Print version ISSN 0188-2198

Abstract

BARRERA-ORANDAY, Ernesto Alexis; CORTES DE LA TORRE, Juan Manuel; RODRIGUEZ CASTILLO, Juan Manuel  and  ARIAS-MENDOZA, Alexandra. Early T-wave inversion in anterior leads predict patency of the anterior descending artery in ST-segment elevation myocardial infarction. Rev. Mex. Cardiol [online]. 2018, vol.29, n.3, pp.120-125. ISSN 0188-2198.

Introduction:

T-wave inversion has always been considered as a natural progression sign of the non-perfunded myocardial infarction, however it is also seen after early succesful reperfusion via fibrinolysis or primary angioplasty; its role in predicting auto-reperfusion has not been established.

Objective:

Assess the patency of the infarct-related artery (IRA) in patients presenting with early (< 3 hours of symptoms onset) T-wave inversion (TWI) in leads with ST-segment elevation (STE) myocardial infarction (STEMI).

Methods:

We retrospectively analyzed 432 patients admitted at the emergency department of the National Cardiology Institute in Mexico City with a diagnosis of STEMI who arrived within three hours of symptoms onset and underwent primary percutaneous coronary intervention (p-PCI) from October 2005 to November 2015. Clinical data, electrocardiogram (ECG) and angiographic data were reviewed.

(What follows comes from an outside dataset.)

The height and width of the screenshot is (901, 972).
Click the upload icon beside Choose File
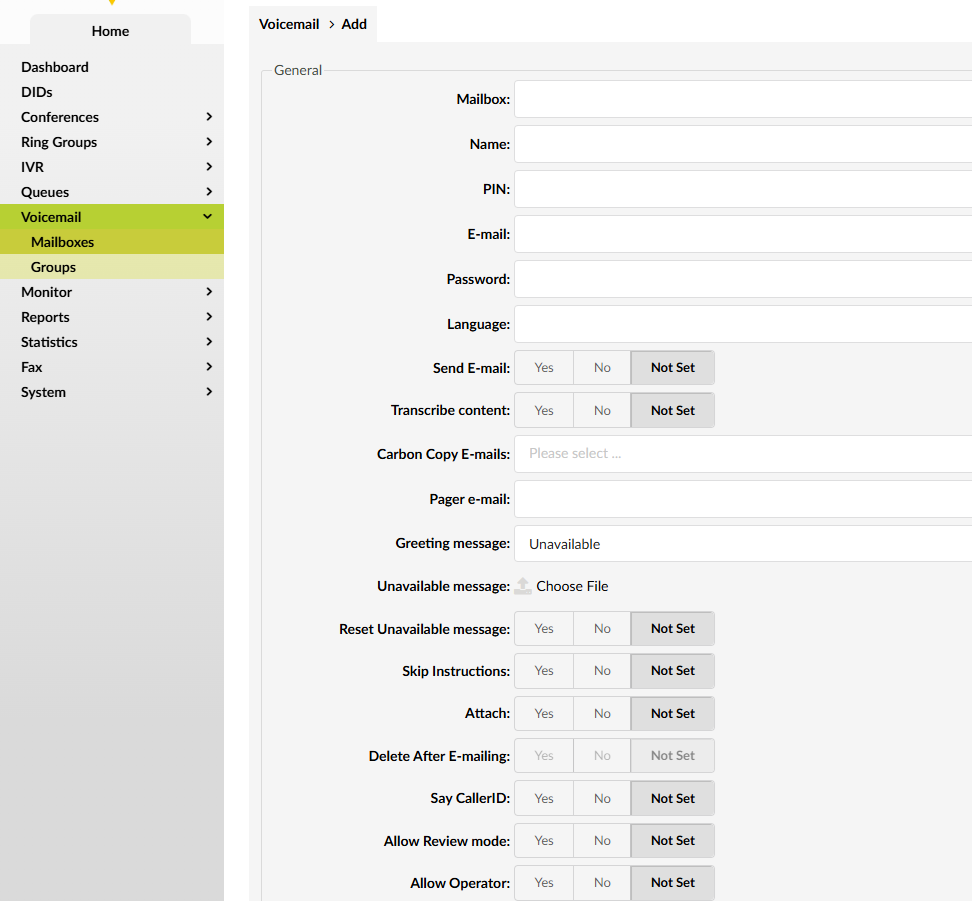tap(523, 586)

The subjects were divided in two groups: those with TWI and those with positive T waves (PTW).

Results:

386 (89.3%) patients presented with PTW and 46 (10.6%) with TWI. The presence of early TWI in anterior leads predicted patency of the anterior descending artery (LAD) (18 [69.2%] vs 41 [24%]; p < 0.001) but not in other arteries.

Conclusions:

The presence of early TWI in anterior leads with STE is associated with patency of the LAD. This relationship was not found in other infarct-related arteries.

Keywords : ST-segment elevation myocardial infarction; auto-reperfusion; T-wave inversion.